Pastorenpaar lässt das Chaos um sich wachsen

Plant der wohlhabende Gläubige Volker Reiche (Peter Jordan), der mit verdächtig großen Geldspenden wedelt, das Pastorenpaar heimlich zu entmachten? Und stiehlt Lydias Neffe Bernd, der in Geldnot geraten ist, tatsächlich regelmäßig aus der Kollekte? Es werden hier einige Konfliktszenarien angelegt, und lange steht das Pastorenpaar ein bisschen naiv wirkend in der Mitte und lässt das Chaos um sich wachsen. Mit Gottvertrauen.
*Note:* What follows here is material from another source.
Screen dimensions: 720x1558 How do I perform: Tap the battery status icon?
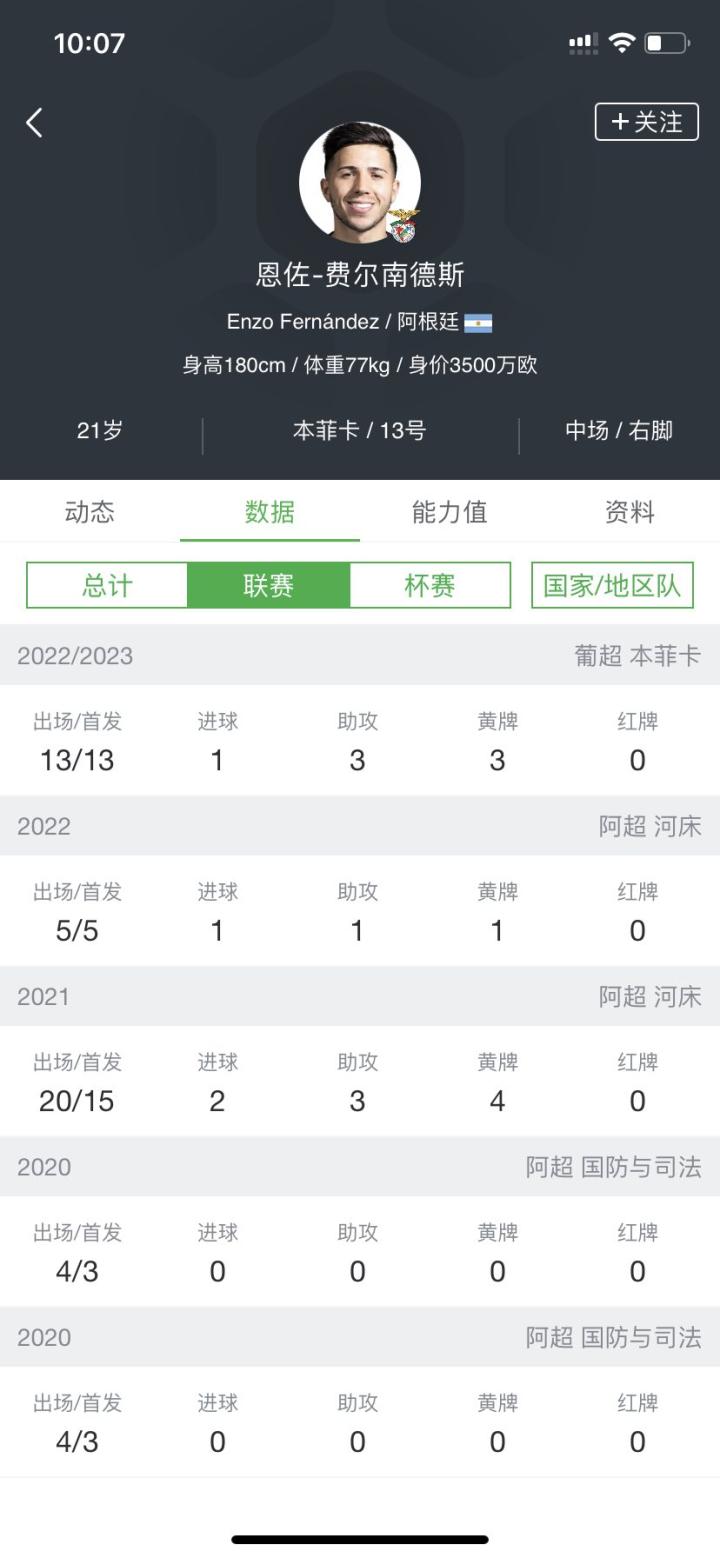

Doch dann, nach 45 Minuten, geht’s los: Das gerettete verlorene Schaf Simon knutscht plötzlich und unerwartet am Missionsstand der Gemeinde mit seinem Freund. Darauf war niemand vorbereitet, auch der Zuschauer nicht. Für die bibeltreuen Klares ist die Homo­sexualität ihres Schützlings ein Pro­blem. Sogar mit einem Exorzisten wird geliebäugelt. Aber das war’s noch lange nicht. Achtung, Vorab-Information: Pastor Klare ist selbst schwul. Er hatte es nur verdrängt, weil er es für eine Krankheit gehalten hatte.
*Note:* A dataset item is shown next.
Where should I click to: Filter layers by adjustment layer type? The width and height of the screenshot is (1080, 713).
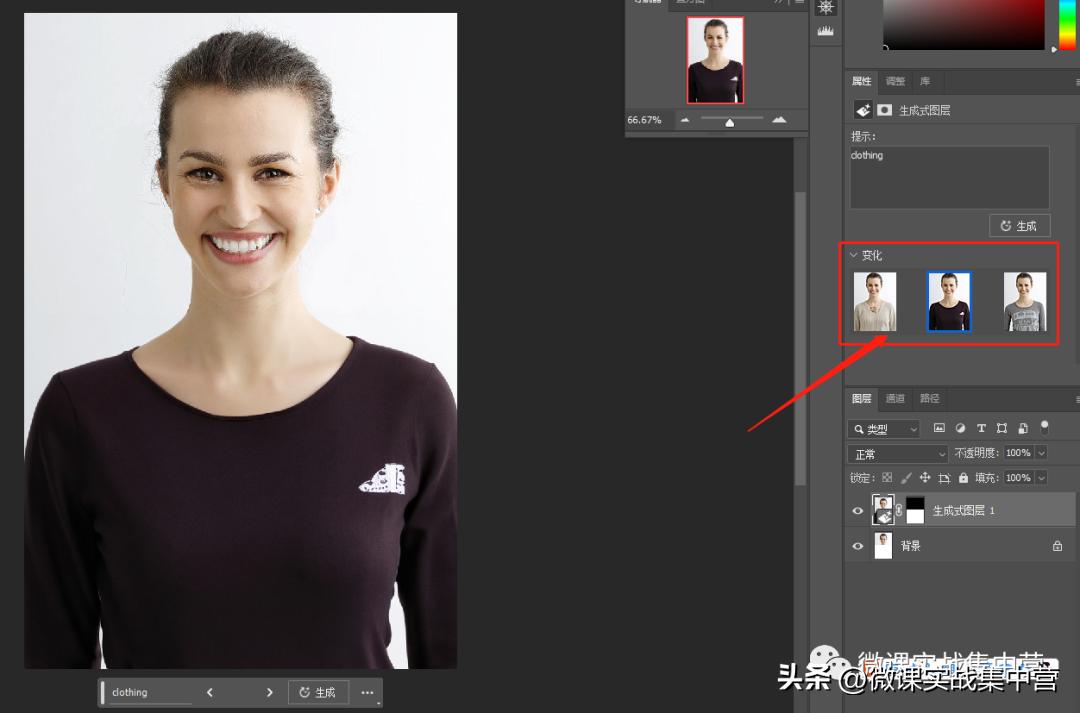point(960,428)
Strengreligiöse sollen zum Nachdenken angeregt werden

Es vergeht fast eine Stunde, bis der Film, der bis dahin nicht die geringste Andeutung gemacht hat, worauf er hinauswill, mit diesem Überraschungscoup um die Ecke kommt. Ein Pastor, der unter seinem eigenen, aufrichtig geliebten und gelebten Glauben zu zerbrechen droht: Das ist ein interessanter Stoff. Auf den hätte man sich konzentrieren sollen, anstatt so viele Umwege zu gehen. Nach ARD-Information haben mehrere Beteiligte Erfahrung in freikirchlichen Gemeinden gemacht, weshalb ihnen das Thema besonders am Herzen lag.

Nicht-Freikirchler sollten Einblicke in die Strukturen bekommen, die für Freikirchler Alltag sind – und man hofft, Strengreligiöse zum Nachdenken über den Umgang mit „Abweichlern“ anzuregen. Das ist ehrenwert, aber es rächt sich künstlerisch. Nie wird man das Gefühl ganz los, dass hier eine Botschaft vermittelt werden soll. Und dann erfährt man auch noch zu spät, welche es ist.

Fazit: Gute Schauspieler, aber die Geschichte will zu viel und verzettelt sich dabei.